Part of the desire to have the best experts in front of you comes from the same desire many of us have to have a painting really attributed to a great master. We feel cheated in some way if we are not sure where the painting comes from. And so, in learning, we want to feel we have heard it from the absolute best, the most expert – and in person. The ‘in person’ bit gives us some extra kudos and a feeling of added value which seems worth the wait or the extra fees. But I seriously question whether we learn any more in this way. We may conceivably learn more if we have several one-to-one sessions with a great expert, but that almost never happens in universities these days, and is impracticable for large groups. Otherwise, surely, we can learn just as much by watching the video capture of a famous lecturer several times, stopping it and replaying where necessary, and discussing any issues or difficulties with friends and peers.

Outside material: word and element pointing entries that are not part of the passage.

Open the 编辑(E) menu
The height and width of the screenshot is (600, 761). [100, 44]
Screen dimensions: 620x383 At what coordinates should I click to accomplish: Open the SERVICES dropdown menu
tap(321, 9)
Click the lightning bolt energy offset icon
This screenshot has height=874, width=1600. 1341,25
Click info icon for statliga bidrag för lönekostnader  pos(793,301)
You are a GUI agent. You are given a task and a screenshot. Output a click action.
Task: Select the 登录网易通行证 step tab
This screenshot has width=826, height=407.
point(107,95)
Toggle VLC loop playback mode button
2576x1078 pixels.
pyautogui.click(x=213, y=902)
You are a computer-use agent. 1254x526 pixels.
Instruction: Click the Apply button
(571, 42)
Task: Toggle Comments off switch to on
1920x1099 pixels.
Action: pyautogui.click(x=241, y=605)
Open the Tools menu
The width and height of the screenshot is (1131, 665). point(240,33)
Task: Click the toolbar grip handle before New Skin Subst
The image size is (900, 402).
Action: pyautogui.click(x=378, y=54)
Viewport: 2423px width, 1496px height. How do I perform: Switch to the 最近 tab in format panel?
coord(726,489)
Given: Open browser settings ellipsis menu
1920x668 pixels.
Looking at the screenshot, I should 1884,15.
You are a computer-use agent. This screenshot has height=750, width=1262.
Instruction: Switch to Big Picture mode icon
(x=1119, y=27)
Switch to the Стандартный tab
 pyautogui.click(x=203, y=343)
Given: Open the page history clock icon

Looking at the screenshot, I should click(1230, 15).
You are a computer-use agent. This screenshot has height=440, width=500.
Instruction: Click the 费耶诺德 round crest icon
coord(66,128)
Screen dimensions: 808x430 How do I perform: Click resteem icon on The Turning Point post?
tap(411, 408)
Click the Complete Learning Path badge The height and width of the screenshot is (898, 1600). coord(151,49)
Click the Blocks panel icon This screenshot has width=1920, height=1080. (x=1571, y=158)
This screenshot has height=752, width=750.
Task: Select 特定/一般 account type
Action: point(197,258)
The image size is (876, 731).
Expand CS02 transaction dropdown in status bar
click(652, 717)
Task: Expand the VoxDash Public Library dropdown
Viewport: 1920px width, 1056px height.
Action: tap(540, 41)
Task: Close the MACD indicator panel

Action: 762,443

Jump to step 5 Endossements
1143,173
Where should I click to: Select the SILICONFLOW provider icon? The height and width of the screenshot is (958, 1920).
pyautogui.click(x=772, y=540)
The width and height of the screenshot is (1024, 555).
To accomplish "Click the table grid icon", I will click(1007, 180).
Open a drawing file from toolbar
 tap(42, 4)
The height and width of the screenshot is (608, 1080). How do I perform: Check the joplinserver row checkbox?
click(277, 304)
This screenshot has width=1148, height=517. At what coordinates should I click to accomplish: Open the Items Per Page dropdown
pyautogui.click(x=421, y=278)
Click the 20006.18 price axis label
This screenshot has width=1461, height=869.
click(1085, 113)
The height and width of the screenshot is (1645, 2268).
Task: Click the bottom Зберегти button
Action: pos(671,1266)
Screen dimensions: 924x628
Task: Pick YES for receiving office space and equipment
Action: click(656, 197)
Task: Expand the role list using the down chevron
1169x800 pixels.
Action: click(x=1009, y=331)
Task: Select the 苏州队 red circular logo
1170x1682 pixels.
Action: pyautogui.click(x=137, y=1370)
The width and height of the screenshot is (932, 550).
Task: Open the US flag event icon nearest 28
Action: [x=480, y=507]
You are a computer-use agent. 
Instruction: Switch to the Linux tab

So if the expert is not strictly necessary for a very high standard of learning in the classroom or lecture hall, what do we need? Well, we need great teachers, great facilitators, guides with whom we can watch the great experts and who then tease out the details of the lectures or provide activities around the lectures or texts to deepen and strengthen our knowledge.

In the past there has often been the debate around ‘great academics vs great teachers’. Some have claimed that there is no correlation between a great academic mind and a great teacher; others claim that, on the contrary, often the best academics are also the most able to simplify, clarify and convey the most difficult and important concepts. I have usually been in the second of these two camps. I have faith that the very  best thinkers, the Einsteins, the Feynmans, the Dawkins, the Chomskys, the E H Gombrichs, and so on, are also the best teachers. It is the extraordinary grasp of their subjects that allows these thinkers both to push ahead to the next level of research and  to teach others the essentials of what they know, so that their students too can make the next, exciting steps.

But we now, all of us with decent internet access, have the opportunity to see, hear and read all the best contemporary thinkers. Why settle for anything less than the very best? Why settle, as it were, for a half decent lecturer at your university when you could get the very best online and then work through their lectures with someone who is expert in using these online sources to further your understanding in a way that could well give you a better learning experience than being at such a lecture ‘in the flesh’?

This presents a challenge to any lecturers who are other than the very best. But, in the phrase that has become a cliche, this challenge also presents an opportunity – in this case to the great new users of modern media, those who are able to use web 2.0 and its fantastic wealth of resources to enrich and enhance the information passed on by great experts.

What these new sorts of teachers and facilitators need is not necessarily an equivalent level of expertise to that of the famous expert, but they need enough expertise to understand the lecture in some depth and then to capitalise on that for the benefit of their students. These teachers are part librarians, part coaches, part summarisers, part editors, part provocateurs – and, of course, they must be inspirational in their own way, as all good teachers must be. These qualities constitute, no doubt, a new sort of expertise all of its own. But it is different to what came before.

The new teachers do not need to be academic experts in the sense previously understood. Web 2.0 moves us to another place where the greatest lecturers can speak directly to students anywhere. The great teachers of web 2.0 take those resources and, using enough expertise in the subject, plus an entirely new sort of expertise born of the internet, provide learning and understanding of the highest level for their students.